Striuk estimated that 1,500 civilians have died in Sievierodonetsk since the war began from Russian attacks and from dire conditions that include a lack of medicine and medical treatment.

A 32-year-old French journalist, Frédéric Leclerc-Imhoff, died Monday near Sievierodonetsk when he was hit by shrapnel from shelling while covering Ukrainian evacuations, according to his employer, French broadcaster BFM TV.

Zelenskyy said Leclerc-Imhoff was the 32nd media worker to die in Ukraine since Russia invaded on Feb. 24.

Governors of the Luhansk and Donetsk regions — which make up the Donbas — said six civilians, including the journalist, were killed in shelling. Authorities in Kharkiv, Ukraine’s second-largest city, also reported one person died in shelling there.

Zelenskyy said Russian troops also shelled the Sumy region near the Russian border, and the struggle continued for the southern Kherson region, which has been largely controlled by Russian troops since the early days of the war.
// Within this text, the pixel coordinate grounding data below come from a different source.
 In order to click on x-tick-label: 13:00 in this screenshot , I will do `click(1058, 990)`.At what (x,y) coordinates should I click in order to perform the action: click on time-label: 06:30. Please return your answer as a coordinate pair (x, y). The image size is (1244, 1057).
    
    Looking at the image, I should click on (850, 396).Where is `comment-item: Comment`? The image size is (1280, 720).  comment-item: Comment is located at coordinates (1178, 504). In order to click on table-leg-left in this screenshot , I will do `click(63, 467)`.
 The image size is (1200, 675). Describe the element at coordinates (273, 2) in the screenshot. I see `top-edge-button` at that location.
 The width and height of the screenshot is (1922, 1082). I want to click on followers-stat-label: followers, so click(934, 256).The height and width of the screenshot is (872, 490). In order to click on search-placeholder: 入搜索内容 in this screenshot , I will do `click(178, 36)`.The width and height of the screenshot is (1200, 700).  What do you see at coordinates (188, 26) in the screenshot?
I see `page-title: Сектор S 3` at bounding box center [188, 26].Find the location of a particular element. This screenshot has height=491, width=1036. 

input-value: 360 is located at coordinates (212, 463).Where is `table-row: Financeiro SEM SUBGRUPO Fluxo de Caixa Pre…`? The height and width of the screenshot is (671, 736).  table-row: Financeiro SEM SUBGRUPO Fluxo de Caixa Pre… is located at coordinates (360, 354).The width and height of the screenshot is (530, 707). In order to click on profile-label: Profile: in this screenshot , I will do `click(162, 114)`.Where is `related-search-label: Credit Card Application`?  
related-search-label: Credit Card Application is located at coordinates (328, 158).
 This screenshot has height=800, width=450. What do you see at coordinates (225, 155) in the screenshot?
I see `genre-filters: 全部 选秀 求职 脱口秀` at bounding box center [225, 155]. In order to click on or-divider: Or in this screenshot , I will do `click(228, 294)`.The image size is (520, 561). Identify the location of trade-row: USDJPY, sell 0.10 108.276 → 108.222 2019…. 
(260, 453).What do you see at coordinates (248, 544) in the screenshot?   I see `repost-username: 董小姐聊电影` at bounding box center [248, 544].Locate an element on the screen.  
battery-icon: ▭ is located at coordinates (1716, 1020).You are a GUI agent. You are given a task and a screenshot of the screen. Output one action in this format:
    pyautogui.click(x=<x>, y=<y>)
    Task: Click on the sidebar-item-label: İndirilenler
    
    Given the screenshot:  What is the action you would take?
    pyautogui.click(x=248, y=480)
Russia-installed officials there said they would ask the Kremlin to annex it, while Kyiv, in turn, has vowed to liberate the region.

The Russian advance in Sievierodonetsk and Lysychansk on either side of the strategically important Siverskiy Donetsk River is part of an all-out push, said Zhdanov, the Ukrainian military analyst. He said the intensity of the latest fighting and the influx of Russian troops have surprised Ukrainians, who are trying to hold out until more weapons arrive.